The task
Could you repeat exactly the lines below, from the line containing "Instruction: Switch to the BOM变更历史 tab" through the last one, both included, while leaving out any pictures?

=-=-=-=-=

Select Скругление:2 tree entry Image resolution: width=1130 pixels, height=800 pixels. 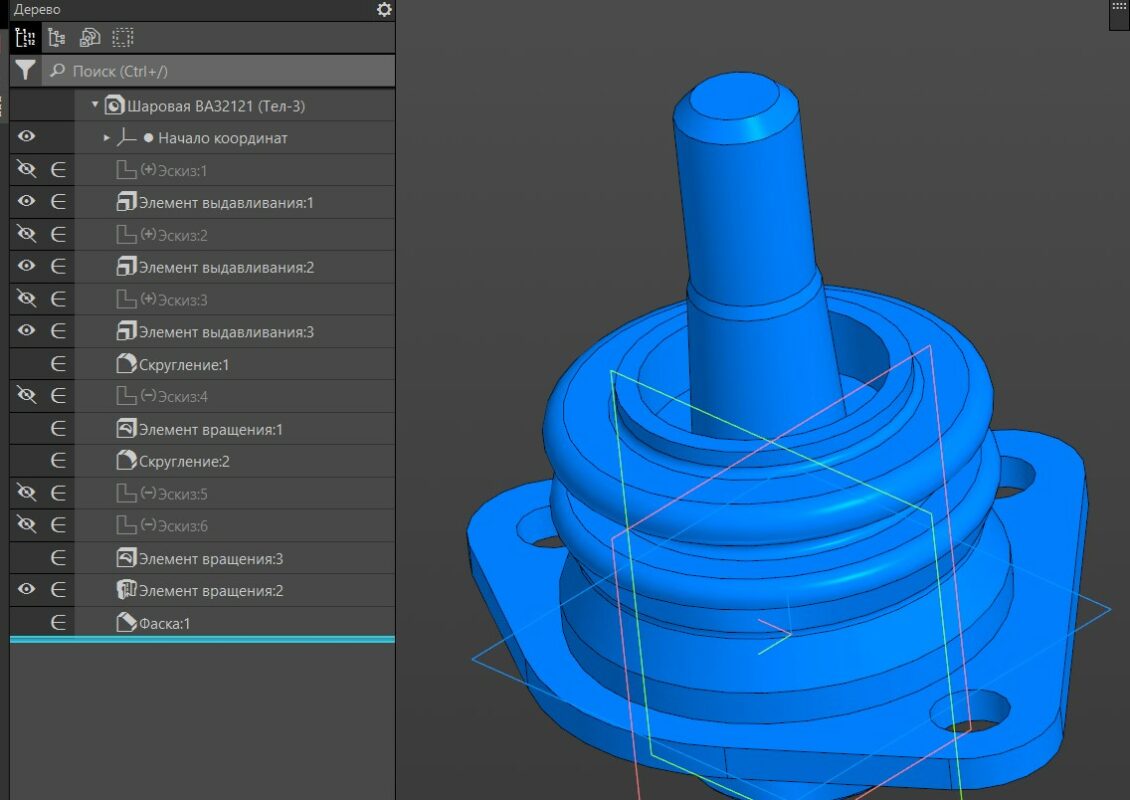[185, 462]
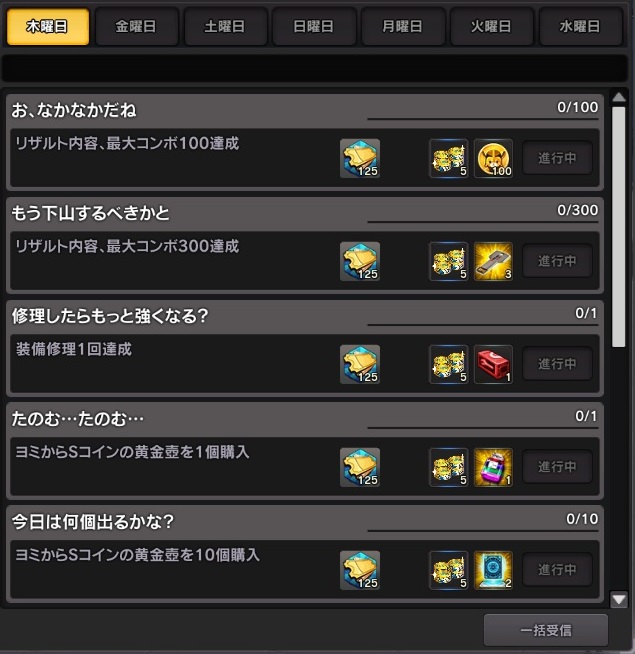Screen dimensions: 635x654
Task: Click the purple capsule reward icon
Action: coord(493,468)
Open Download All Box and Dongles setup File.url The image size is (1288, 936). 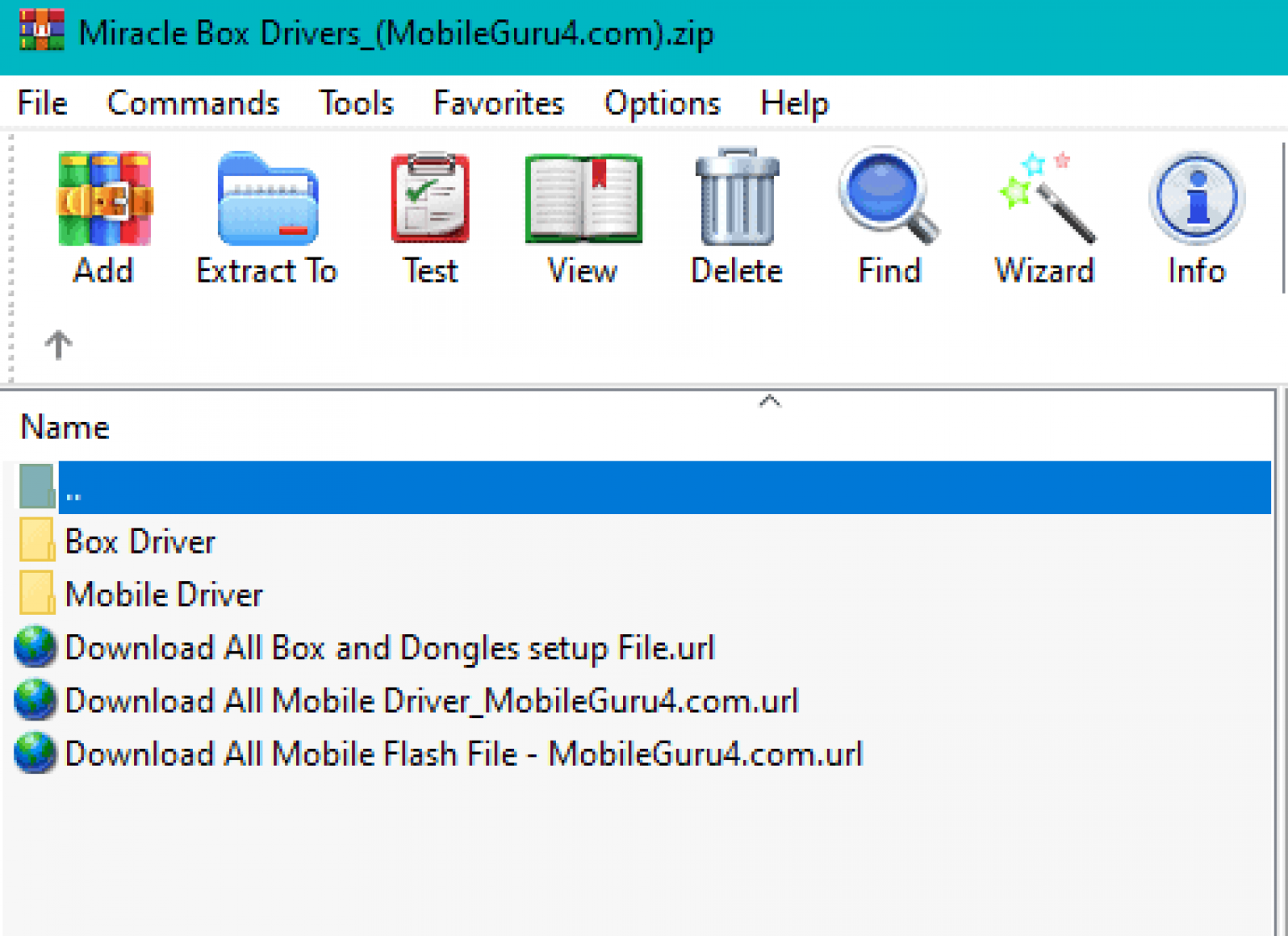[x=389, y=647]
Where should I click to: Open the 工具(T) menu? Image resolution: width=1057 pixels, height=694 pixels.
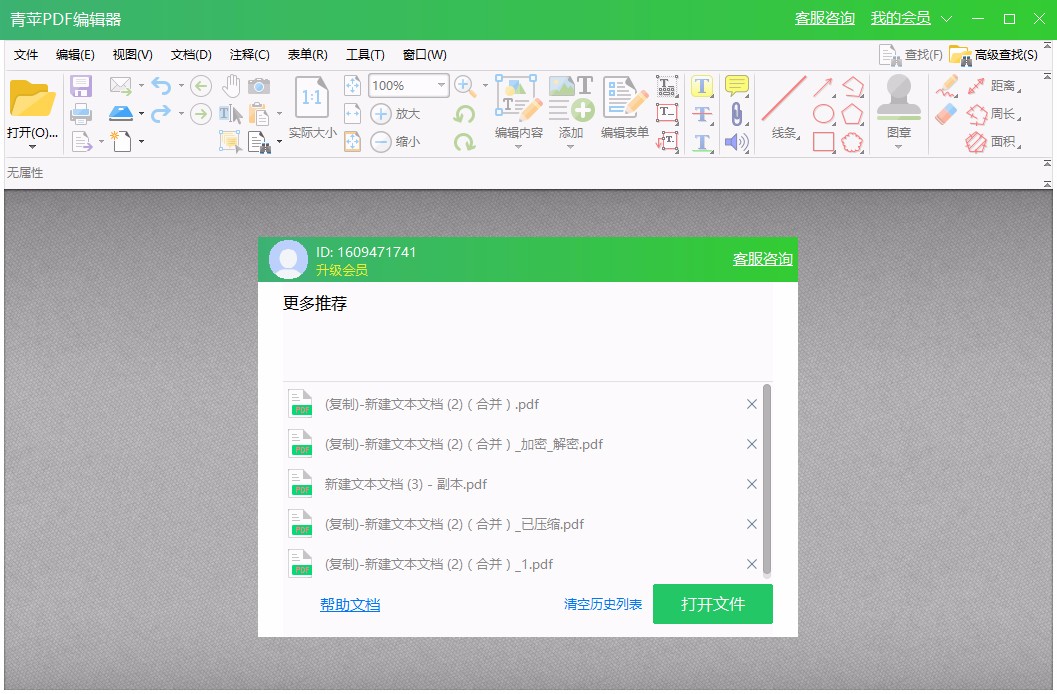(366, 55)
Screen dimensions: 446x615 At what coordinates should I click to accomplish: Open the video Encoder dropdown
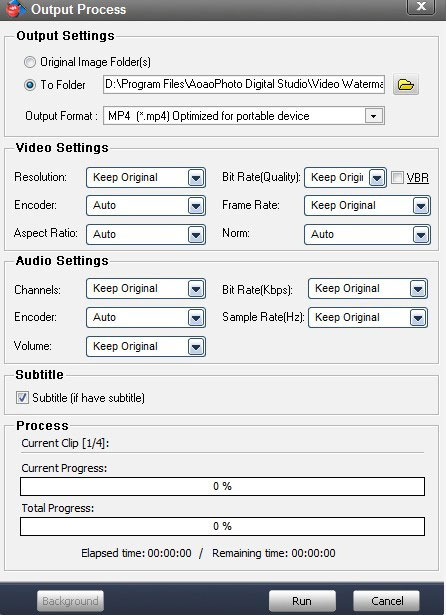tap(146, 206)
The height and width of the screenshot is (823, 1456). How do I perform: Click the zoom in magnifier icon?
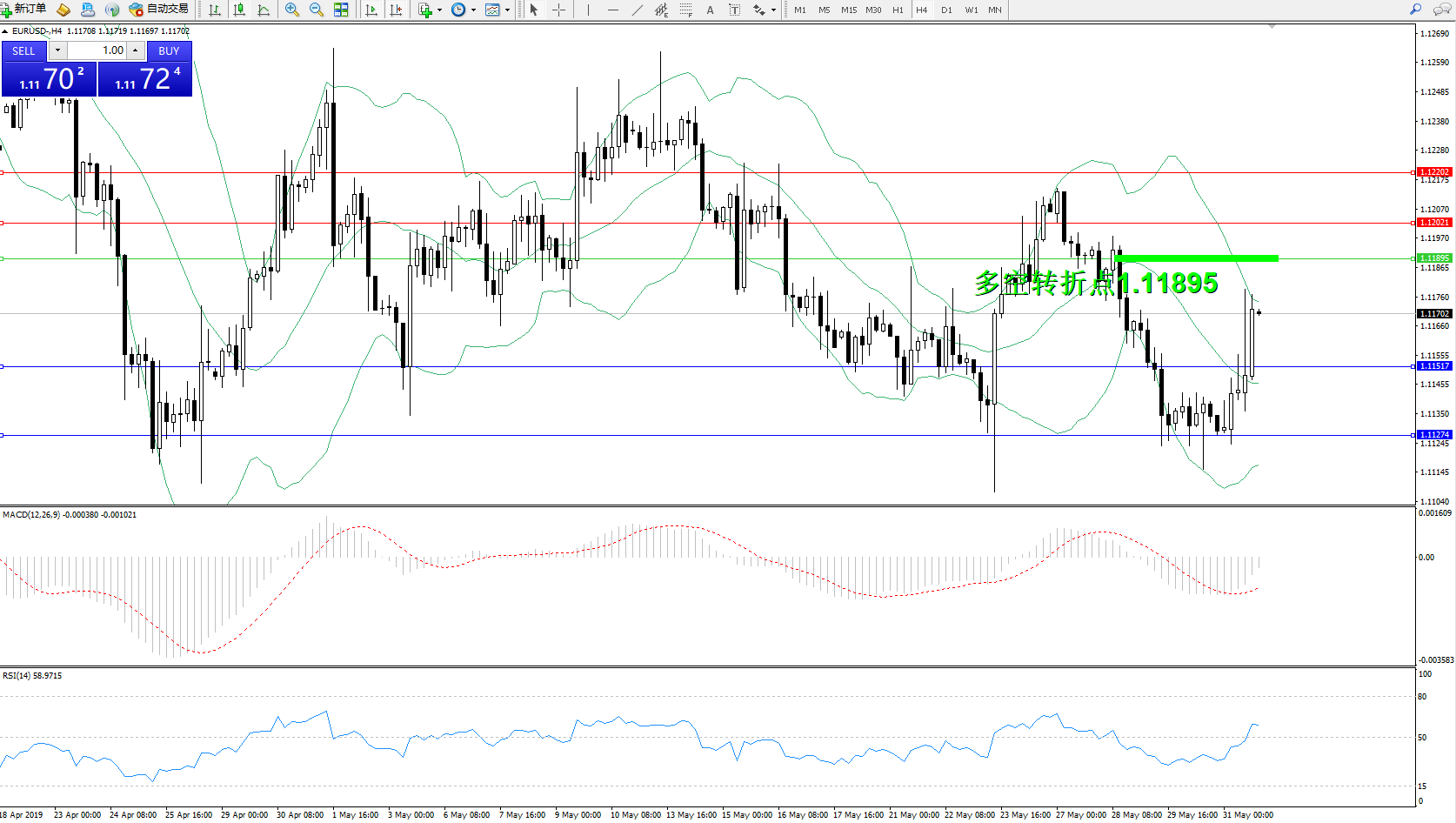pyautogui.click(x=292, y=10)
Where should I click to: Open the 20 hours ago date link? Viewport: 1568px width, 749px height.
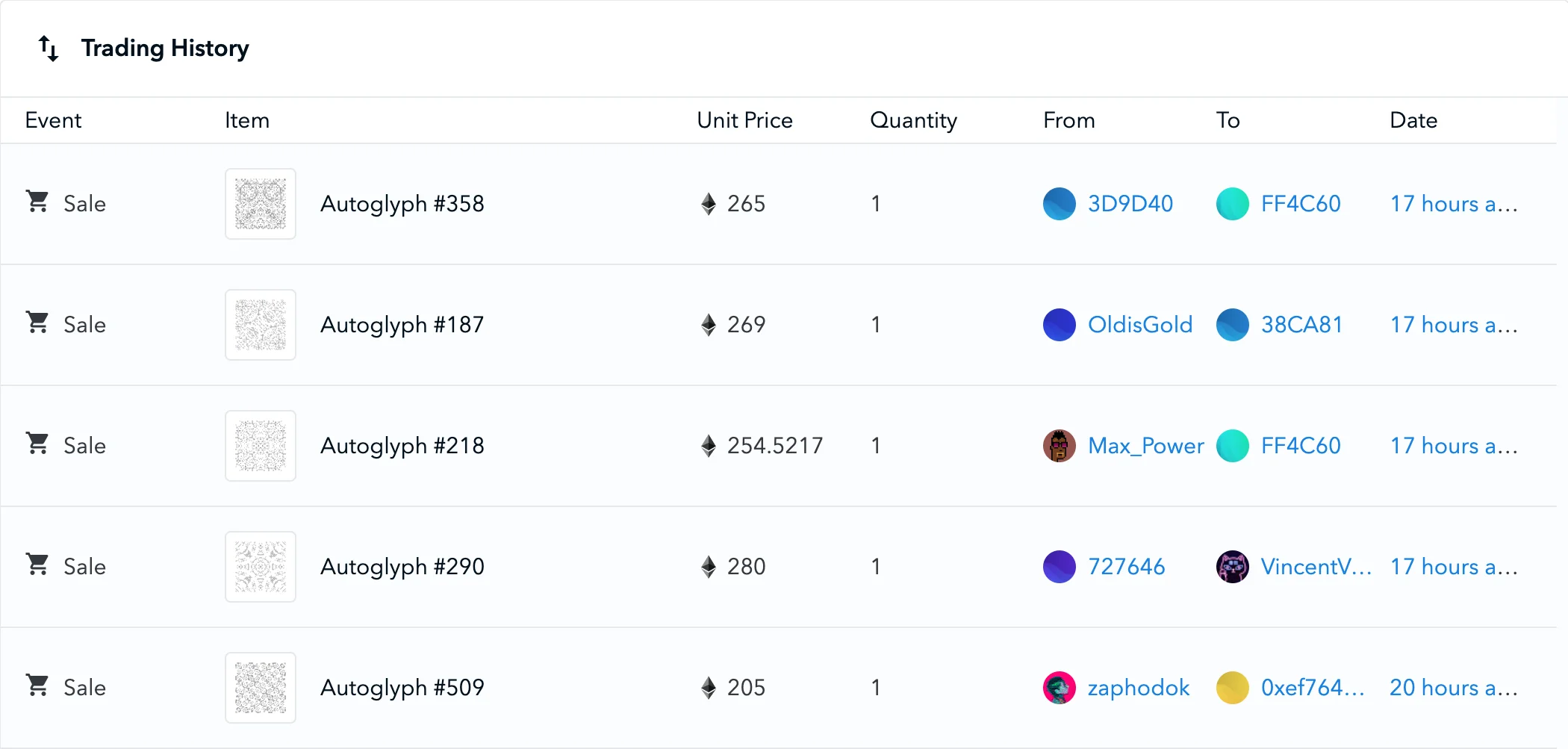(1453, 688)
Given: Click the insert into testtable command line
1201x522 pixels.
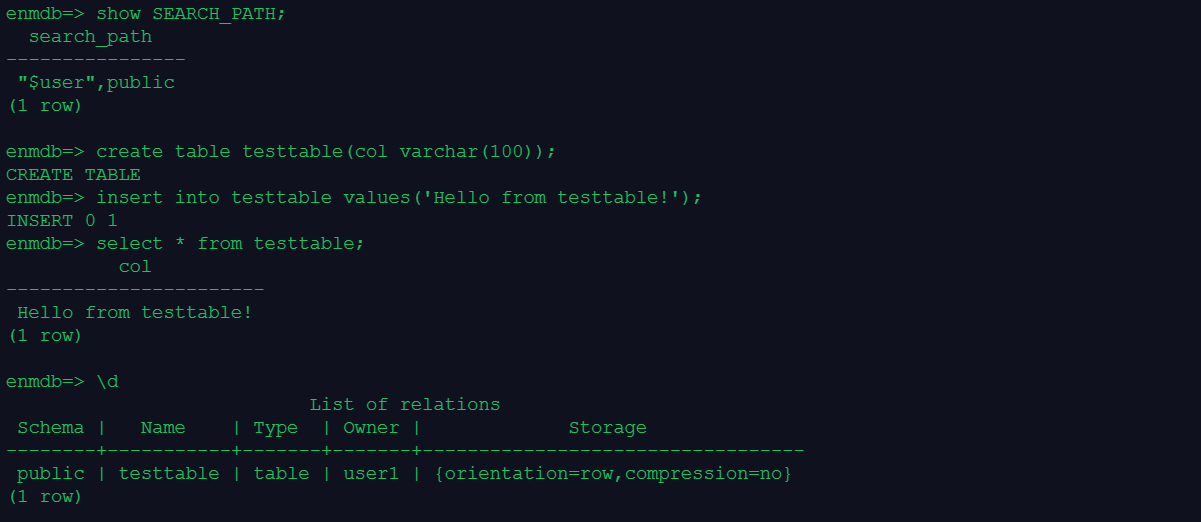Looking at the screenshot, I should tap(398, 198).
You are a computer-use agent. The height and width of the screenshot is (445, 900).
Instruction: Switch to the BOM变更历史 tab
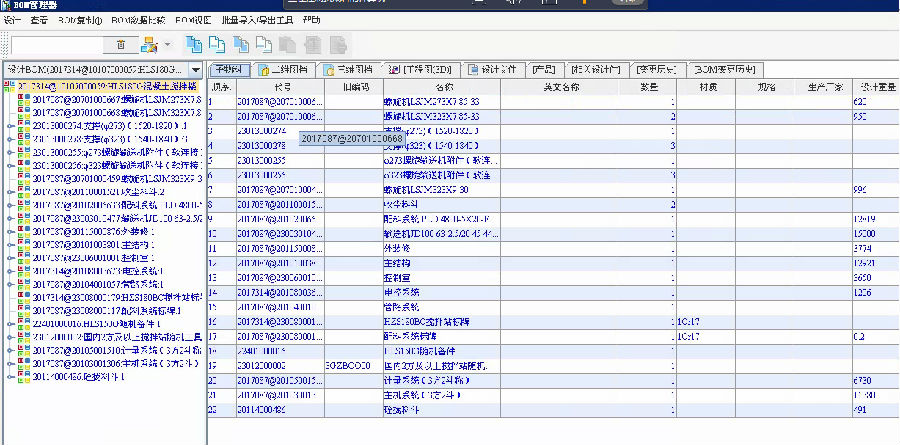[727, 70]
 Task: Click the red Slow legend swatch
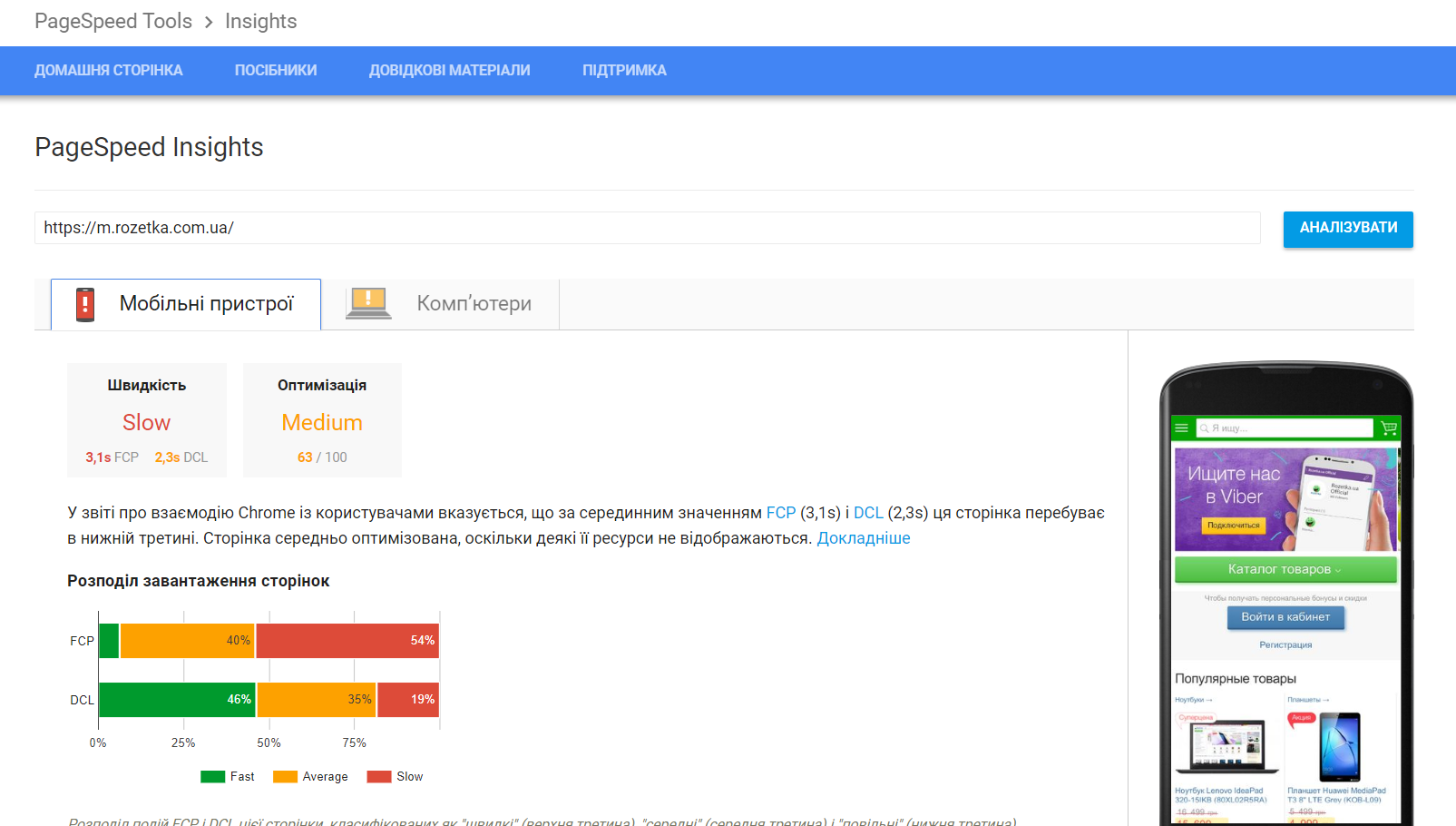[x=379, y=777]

=-=-=-=-=

Exercise answer
Instruction: Switch to the BOM变更历史 tab
[727, 70]
 Task: Click the red Slow legend swatch
[x=379, y=777]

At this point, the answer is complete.